═════ Source information

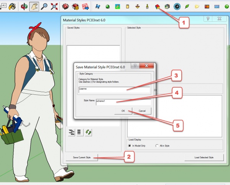Confirm the save dialog with OK
This screenshot has width=230, height=185.
[123, 110]
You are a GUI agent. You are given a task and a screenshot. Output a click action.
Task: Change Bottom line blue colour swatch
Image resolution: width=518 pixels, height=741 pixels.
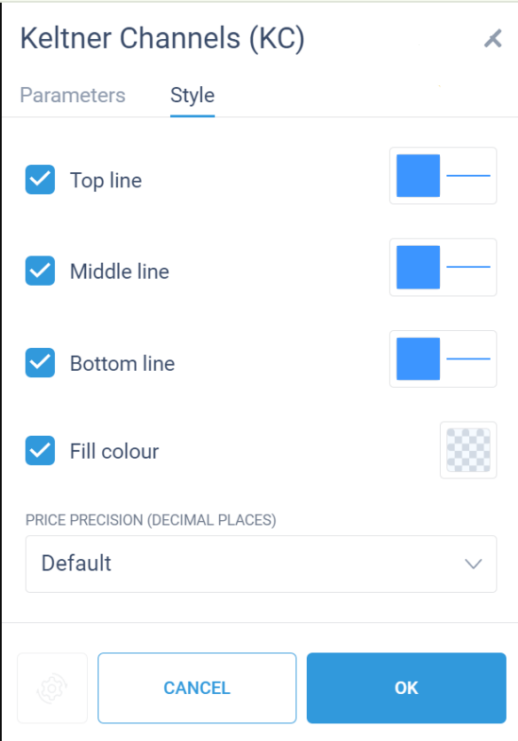pos(419,359)
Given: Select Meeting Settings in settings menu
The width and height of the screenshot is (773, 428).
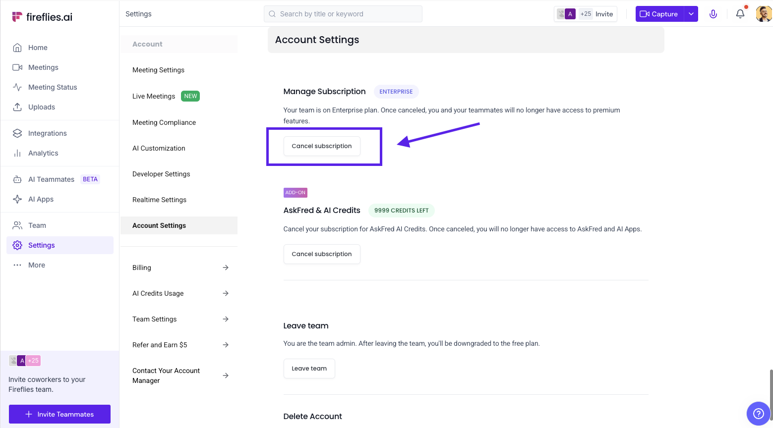Looking at the screenshot, I should (x=158, y=70).
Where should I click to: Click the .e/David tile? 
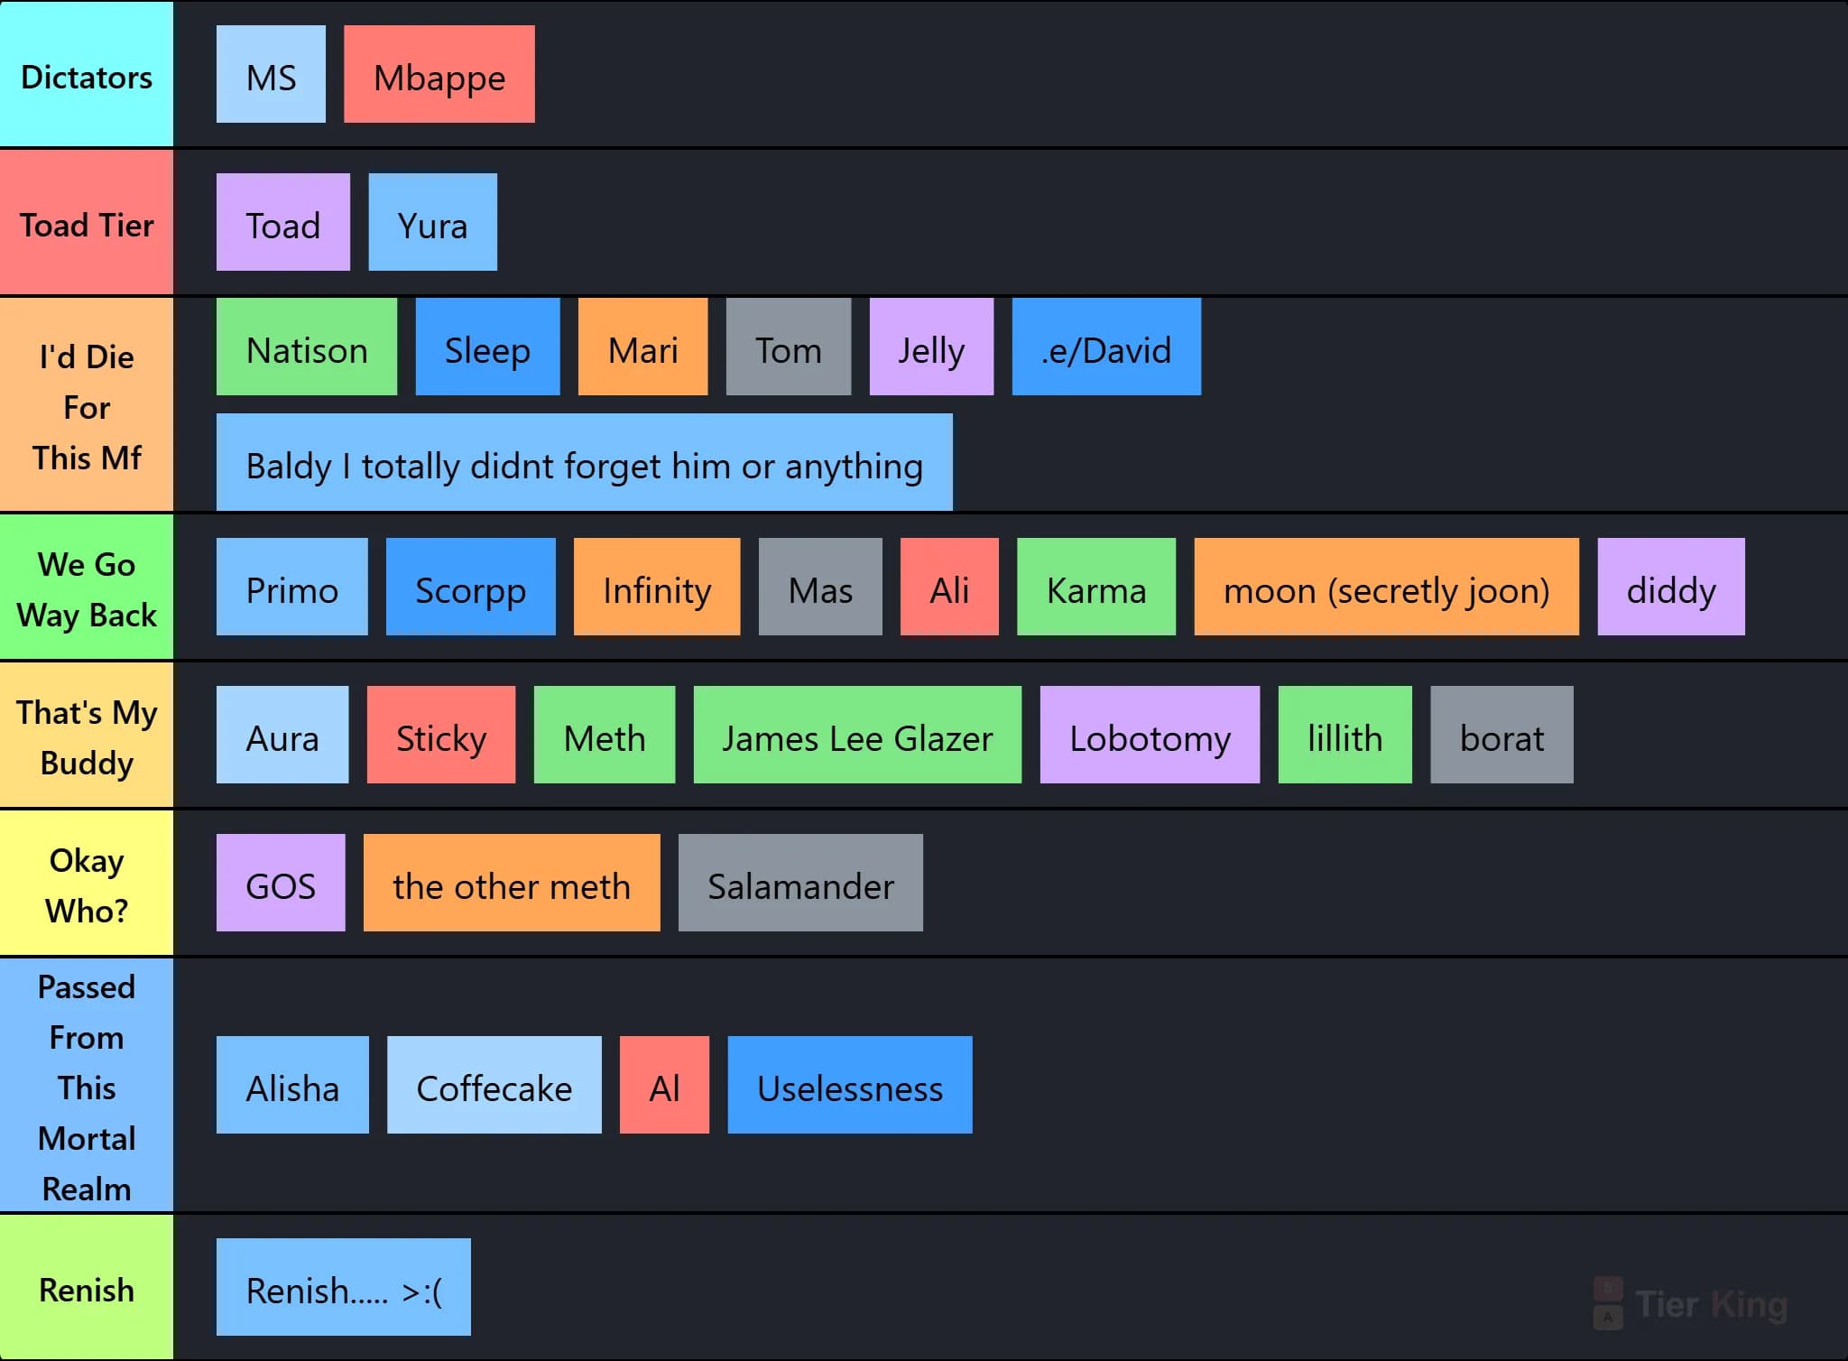1106,347
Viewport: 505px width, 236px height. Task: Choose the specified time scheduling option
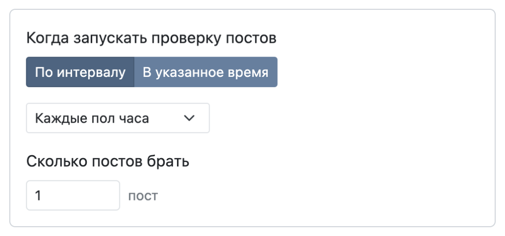coord(206,72)
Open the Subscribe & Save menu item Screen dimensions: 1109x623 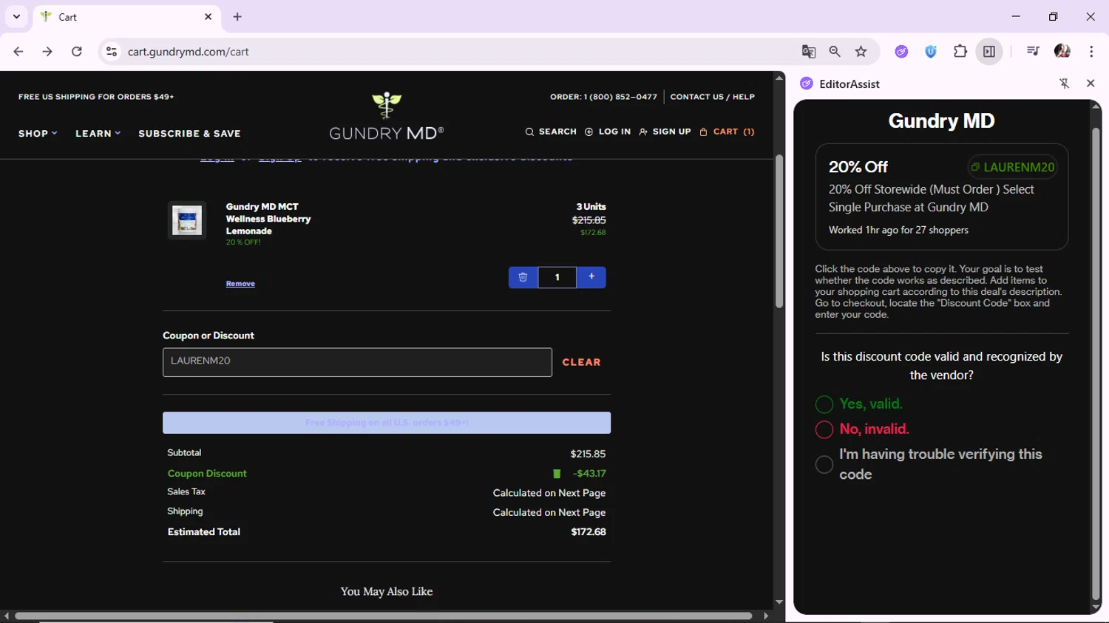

══════════

## What is required
Reproduce the lines above, exactly and exclusively, from the line containing "Task: Change Bottom line blue colour swatch" down to the last line, both included; pictures are not part of the copy.

## Answer to this exercise
Task: Change Bottom line blue colour swatch
Image resolution: width=518 pixels, height=741 pixels.
pos(419,359)
Given: Select Meeting Settings in settings menu
The width and height of the screenshot is (773, 428).
Looking at the screenshot, I should (x=158, y=70).
Where should I click to: Click the .e/David tile? 
1106,347
Viewport: 505px width, 236px height. Task: Choose the specified time scheduling option
coord(206,72)
Open the Subscribe & Save menu item Screen dimensions: 1109x623 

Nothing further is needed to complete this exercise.